In Pew Research’s 2013 Global Attitudes survey, Germany and France were the only Western countries in which a significant majority expressed unfavourable views of Israel.
Among Germans, negative attitudes were higher for 18- to 29-year-olds, who are more detached from the Holocaust, said Vopel.
“I don’t feel there is a contradiction between feeling historically responsibility to Israel, and criticising Israel’s right-wing government,” said Jan Lichtwitz, a 27-year-old law student in Berlin, who is active in the youth branch of the Sozialdemokratische Partei Deutschlands (SPD), a party that is part of the coalition governing Germany since 2013.
“We, as left-wing, have very close partners in Israel that are not part of the government and we stand with them when we criticise the settlement policy for example.”
Lichtwitz said he is convinced of the necessity of Israel as a country where Jewish people can live securely, but building more Jewish settlements in the West Bank, he said, is an obstacle towards peace.
In 2007, Lichtwitz spent a year in Jerusalem working with both Israelis and Palestinians at the Willy Brandt centre, a place for cross-cultural encounters and cooperation named after the SPD leader who served as West Germany’s chancellor for more than two decades.
Conflict of values
SPD’s current deputy chairman, Ralf Stegner, ignited public debate when he said last September – following the conflict between Israel and Hamas – that Germany should halt its arms exports to Israel.
Stegner told the Die Welt newspaper he is not anti-Israel, but believes sending weapons to the Middle East does not contribute to resolving the conflict with the Palestinians.
SPD’s chairman, Sigmar Gabriel, responded by voicing his support for weapon deliveries to Israel – reflecting the conflict that exists here.
In the Bertelsmann study, more than 80 percent of German participants expressed negative views on Berlin supplying arms to Israel.
German law stipulates that the government must ensure German weapons do not end up being used in wars around the world.
Nevertheless, Germany has been providing Israel with weaponry since the 1950s, according to a report by the Berlin-based Information Centre for Transatlantic Security, a non-governmental organisation focusing on security issues.
In the collision between two values enshrined in post-WWII German society – disinvolvement in wars and ensuring the security of Jews – the latter has, so far, decisively prevailed.
Larger mediator role
But Germany has also repeatedly criticised Israel’s policies in the West Bank.
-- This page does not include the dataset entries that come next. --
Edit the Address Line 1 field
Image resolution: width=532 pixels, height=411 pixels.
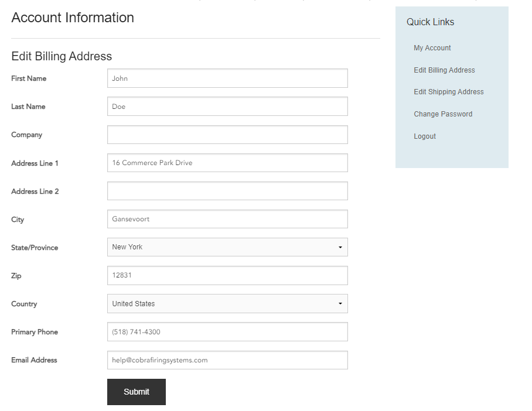pyautogui.click(x=227, y=163)
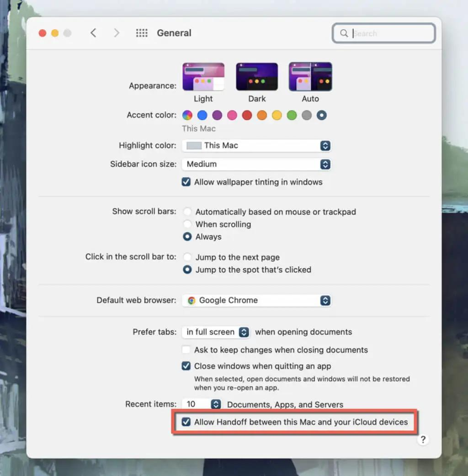
Task: Click the forward arrow in the toolbar
Action: [117, 33]
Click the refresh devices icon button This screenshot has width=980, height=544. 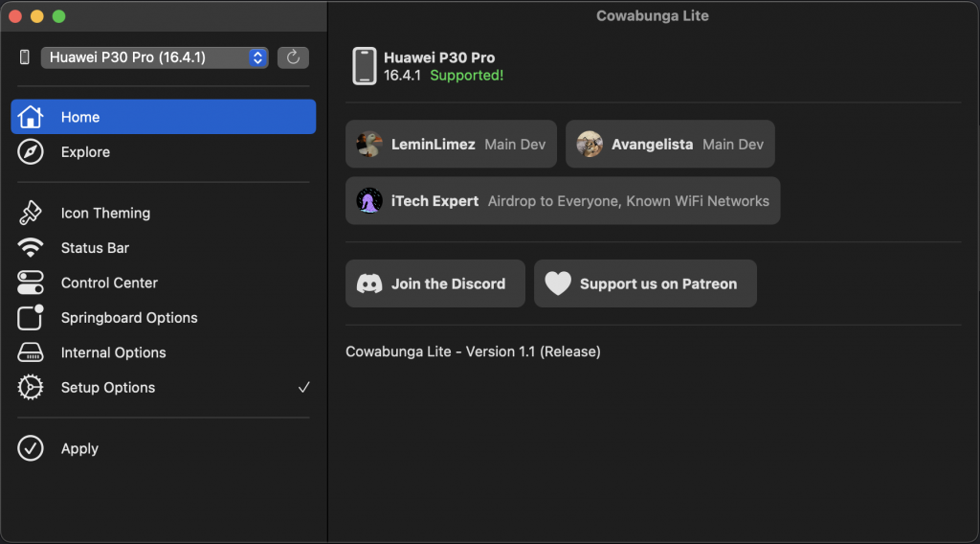coord(293,57)
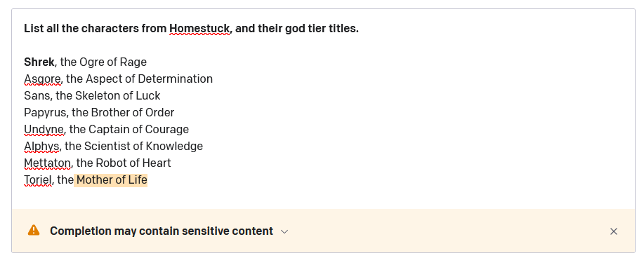Screen dimensions: 644x258
Task: Dismiss the sensitive content warning banner
Action: pyautogui.click(x=614, y=231)
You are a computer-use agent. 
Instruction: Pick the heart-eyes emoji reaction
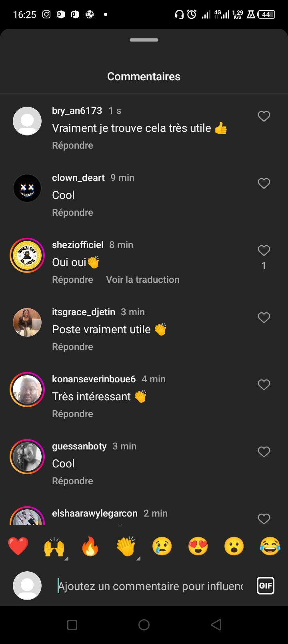[198, 546]
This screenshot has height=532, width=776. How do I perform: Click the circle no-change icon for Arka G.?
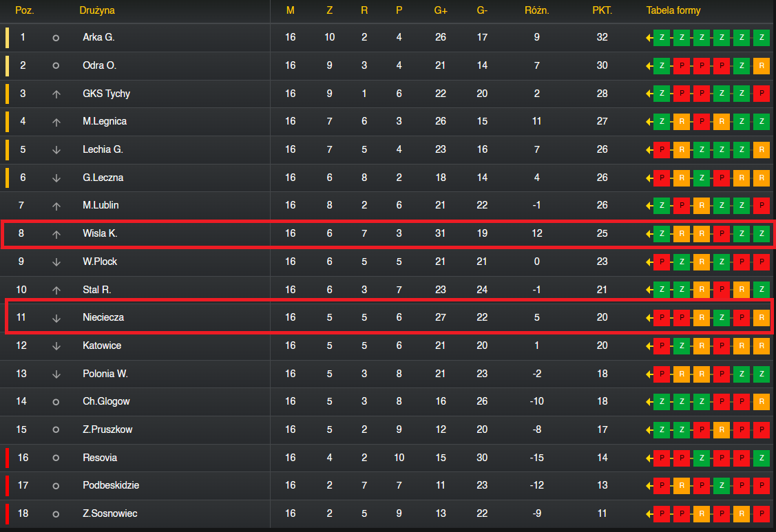click(x=56, y=38)
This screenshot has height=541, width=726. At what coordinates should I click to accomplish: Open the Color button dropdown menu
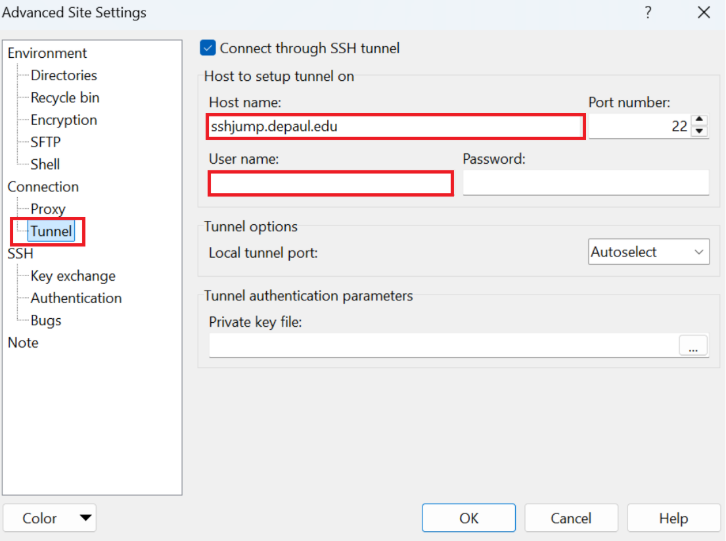click(x=50, y=518)
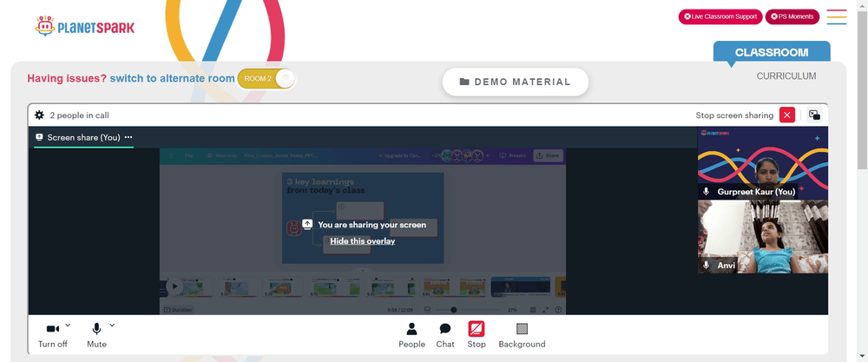Expand camera options chevron

[x=68, y=325]
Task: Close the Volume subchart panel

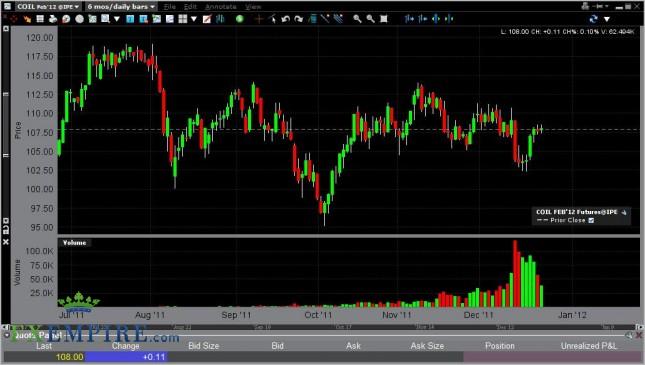Action: point(6,242)
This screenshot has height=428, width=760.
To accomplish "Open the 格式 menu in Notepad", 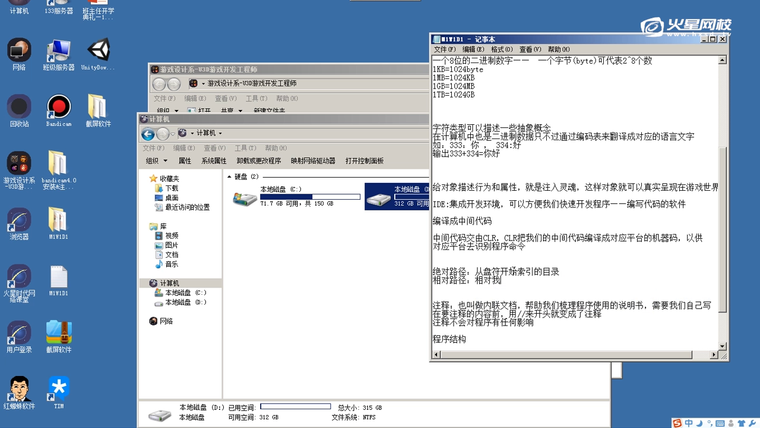I will coord(501,49).
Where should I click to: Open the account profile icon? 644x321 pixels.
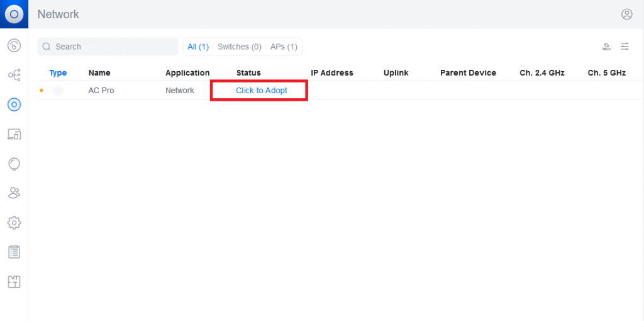click(x=626, y=14)
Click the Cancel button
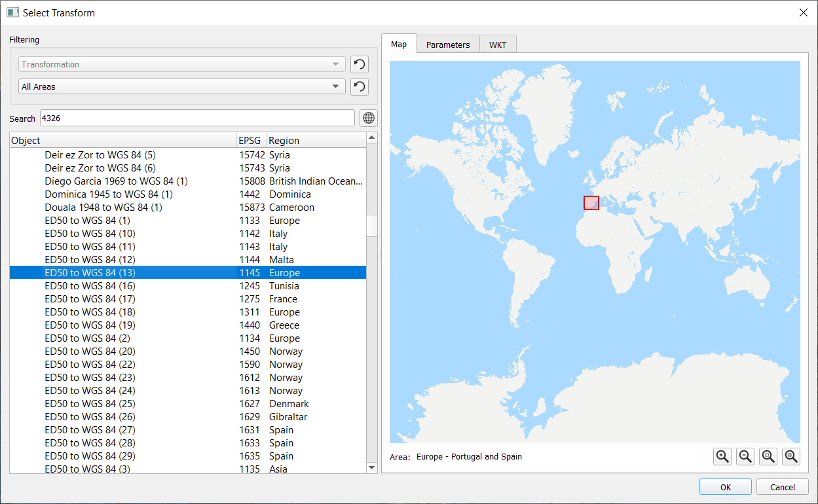The height and width of the screenshot is (504, 818). pos(782,487)
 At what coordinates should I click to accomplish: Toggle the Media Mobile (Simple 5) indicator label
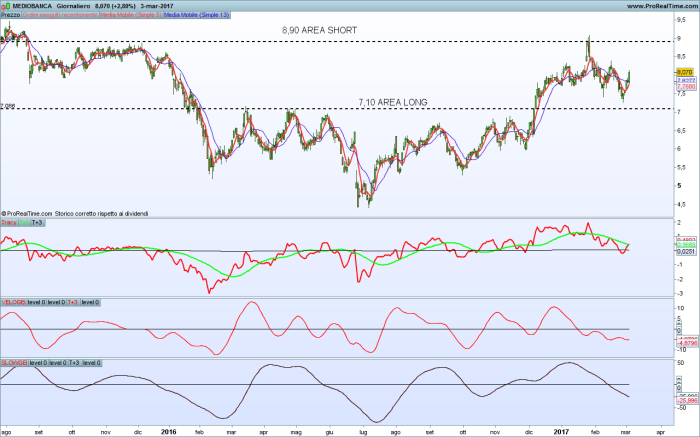pos(130,17)
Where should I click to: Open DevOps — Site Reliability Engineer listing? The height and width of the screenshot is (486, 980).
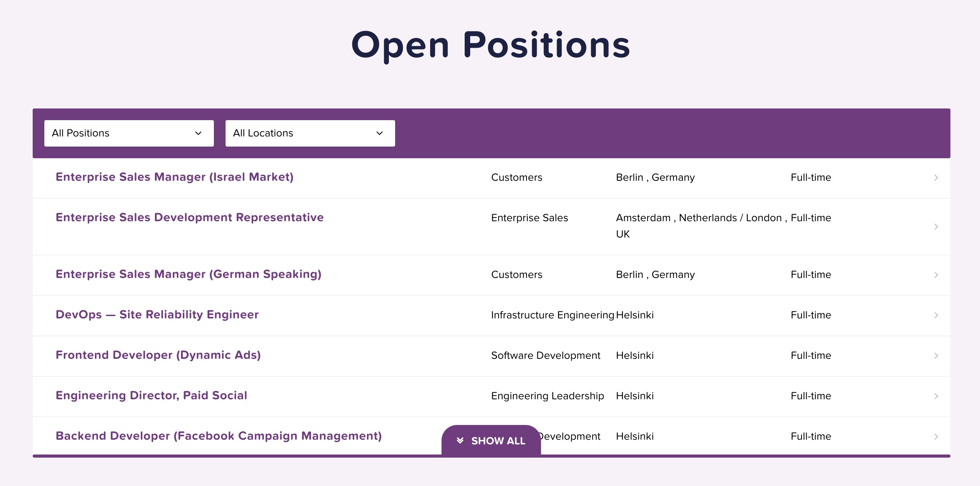click(157, 315)
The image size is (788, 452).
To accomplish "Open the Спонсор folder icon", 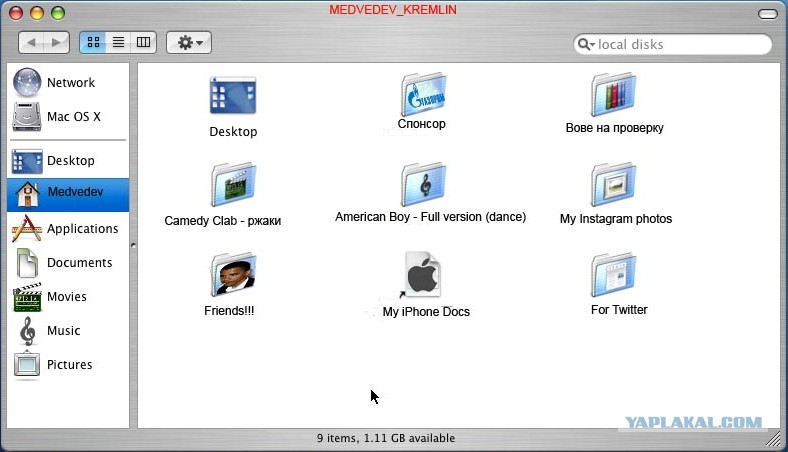I will (x=421, y=95).
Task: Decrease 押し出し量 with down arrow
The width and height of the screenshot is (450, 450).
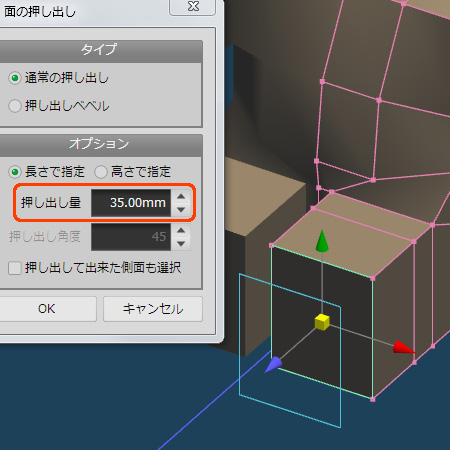Action: (x=181, y=210)
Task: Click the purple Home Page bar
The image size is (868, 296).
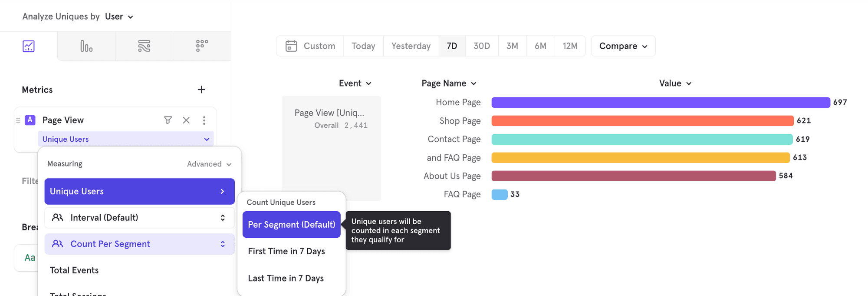Action: (x=660, y=103)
Chancellor Angela Merkel was quoted as saying the building of settlements on Palestinian territory is a “grave concern“.
This may change soon, according to Professor Hajo Funke of the Otto Suhr Institute of Political Science at Berlin Freie Universität.
“Yes, that can happen,” Funke said. “As long as there is no [Israeli] will for a peace compromise with the Palestinians, it can be that the German public and the German parliament says we’ll make a symbolic decision to acknowledge the Palestinians.”
“This is symbolic but it may be important to give a signal to the Israeli public, to the Israeli discourse, to rethink the legitimacy of the current government,” he told Al Jazeera.
Funke said he expected Germany to play a bigger role in future peace talks between Israel and the Palestinians. He said after the failure of US-led negotiations after years, it is now more than ever time for Europeans to try to mediate peace.
For now, the peace process between Israel and the Palestinians is mostly dead. But the battle for the German public’s support is alive and kicking.
The next “Israel Day” festivities are scheduled to take place this week in the German town of Celle.